Exercise directions. The answer must consist solely of the lines from the one containing "Click 旋转底座组件 in the 69912 row" through the last line of the records below, repeated exactly, with all pictures omitted.

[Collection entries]
BEGIN
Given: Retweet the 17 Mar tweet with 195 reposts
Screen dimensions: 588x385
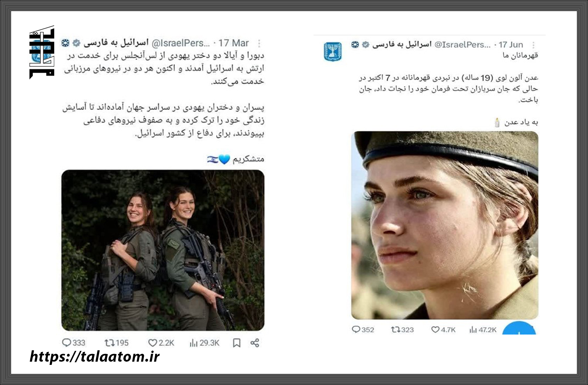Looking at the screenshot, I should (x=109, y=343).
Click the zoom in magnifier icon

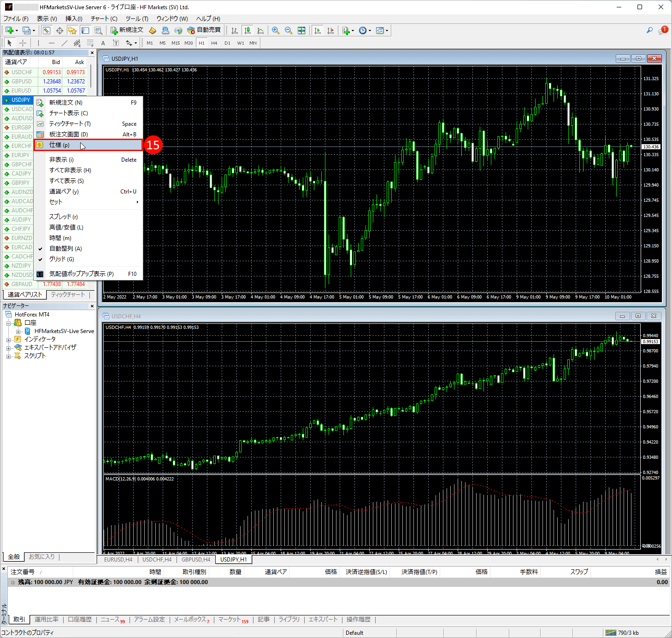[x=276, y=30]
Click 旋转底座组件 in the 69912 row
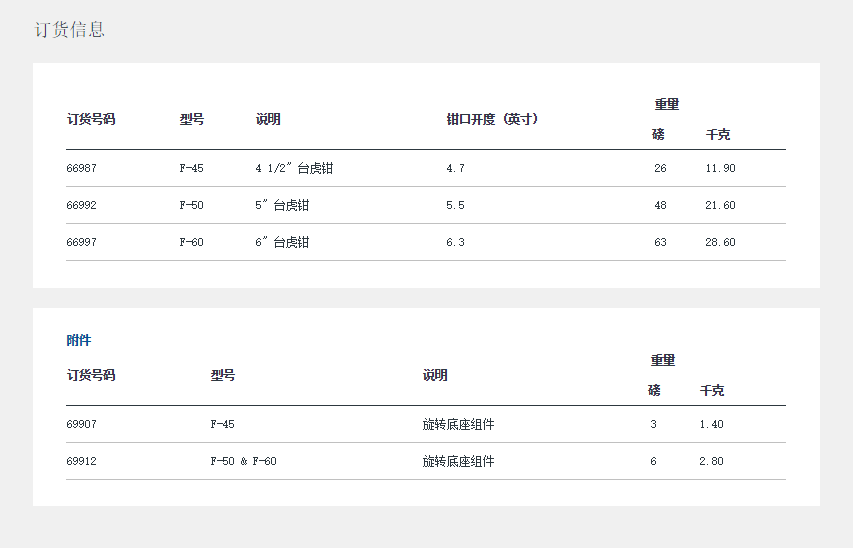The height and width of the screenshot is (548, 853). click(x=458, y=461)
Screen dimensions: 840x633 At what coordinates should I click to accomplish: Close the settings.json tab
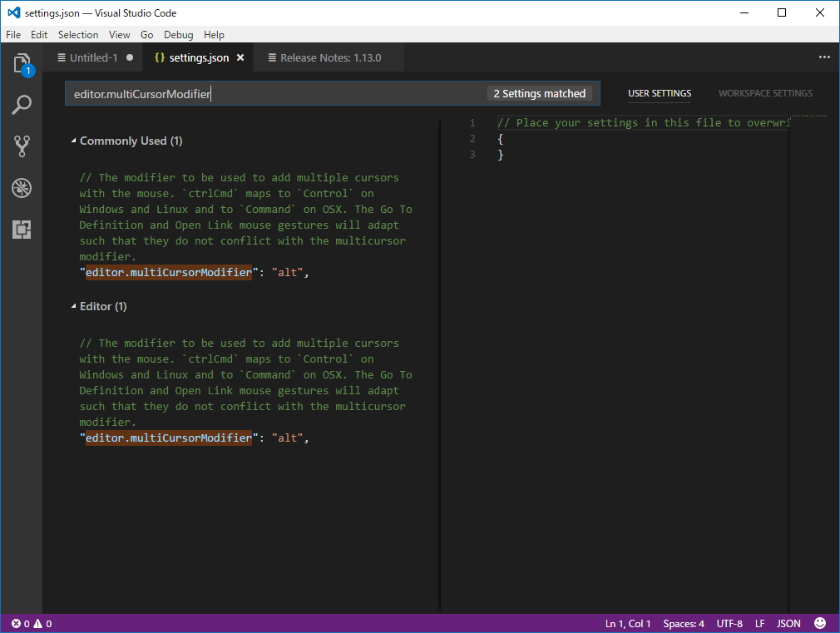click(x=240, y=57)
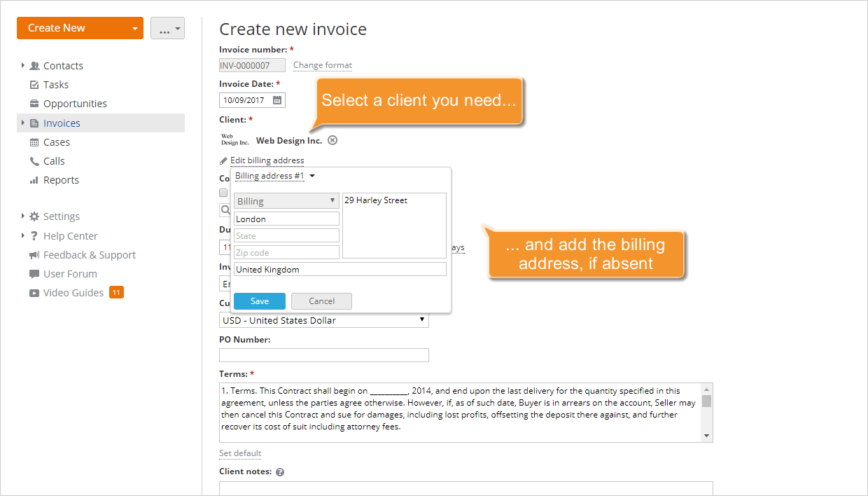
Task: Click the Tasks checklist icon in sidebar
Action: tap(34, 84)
END
Response box.
Click 旋转底座组件 in the 69912 row
The height and width of the screenshot is (548, 853). click(x=458, y=461)
Screen dimensions: 840x633 At what coordinates should I click to accomplish: Close the settings.json tab
click(x=240, y=57)
Task: Click the Tasks checklist icon in sidebar
Action: tap(34, 84)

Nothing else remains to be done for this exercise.